Leaving out all pictures, return exactly the lines from the one that contains "Open the panel settings sliders icon" through the end of the data below.

[Dataset content]:
········

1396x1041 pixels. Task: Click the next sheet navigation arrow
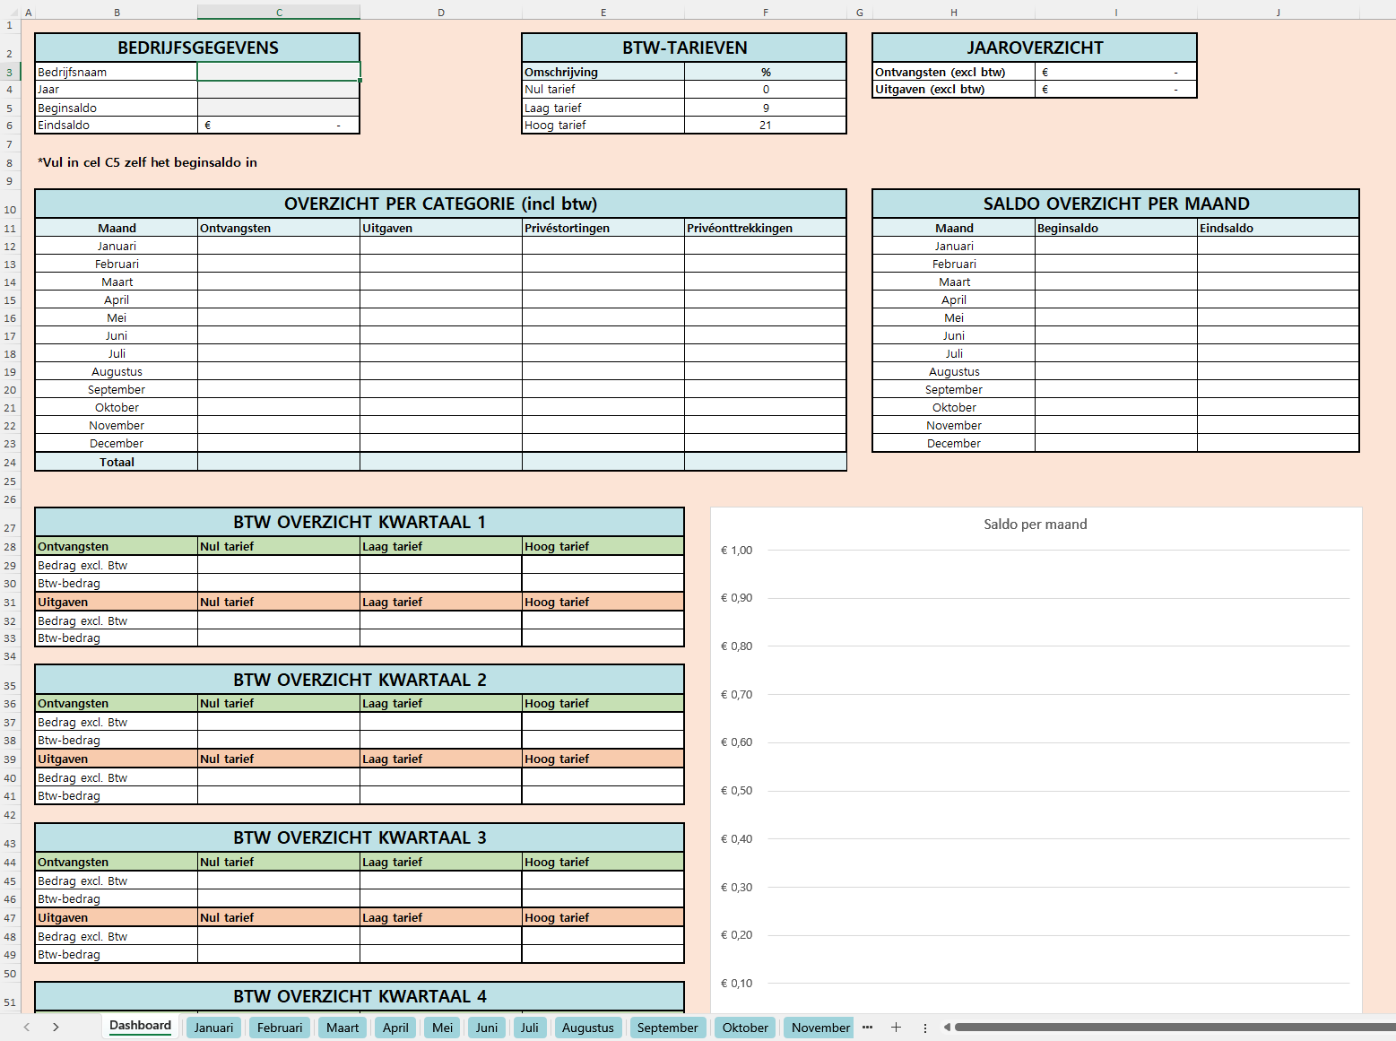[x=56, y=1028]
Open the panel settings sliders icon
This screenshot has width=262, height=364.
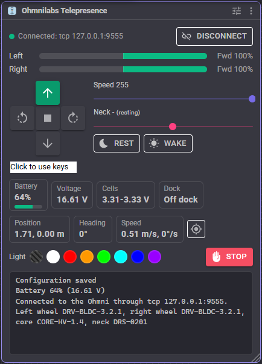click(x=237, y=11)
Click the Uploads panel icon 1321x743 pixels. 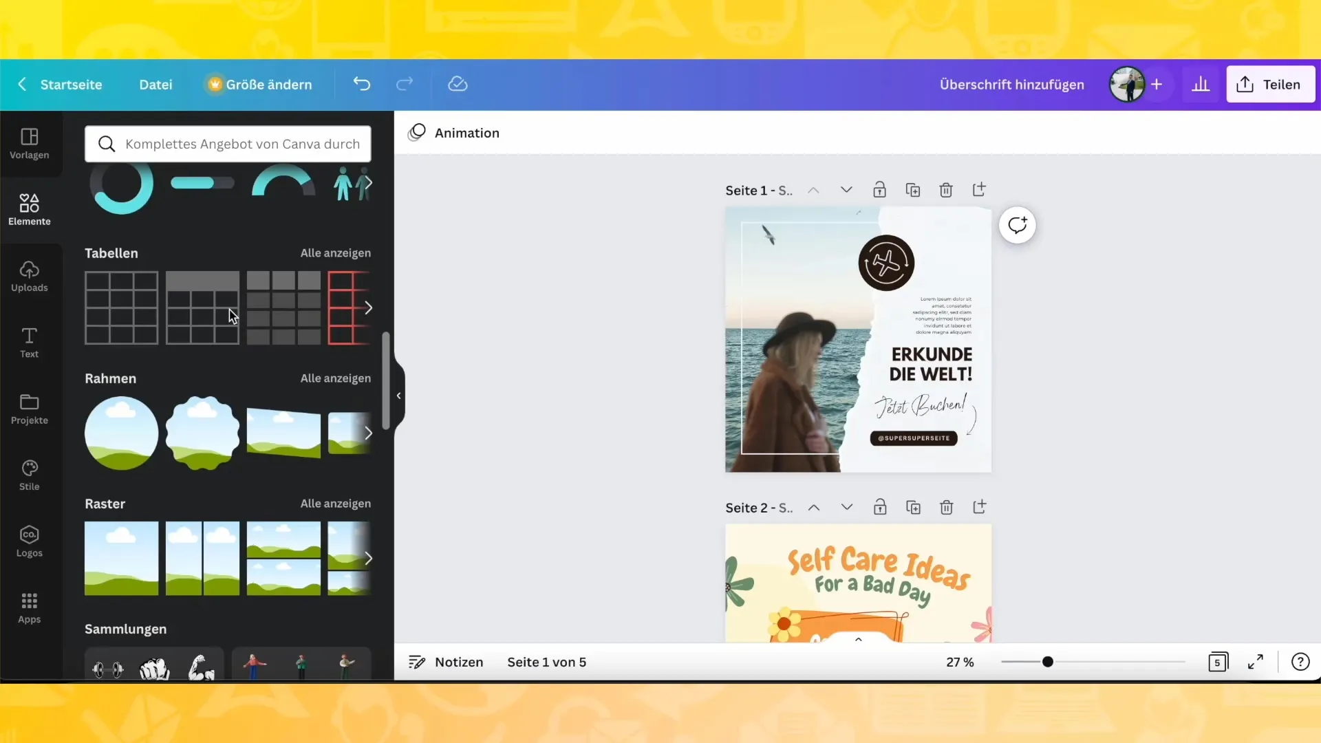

········

[Problem solution]:
Open the panel settings sliders icon
This screenshot has width=262, height=364.
click(x=237, y=11)
Click the Uploads panel icon 1321x743 pixels. 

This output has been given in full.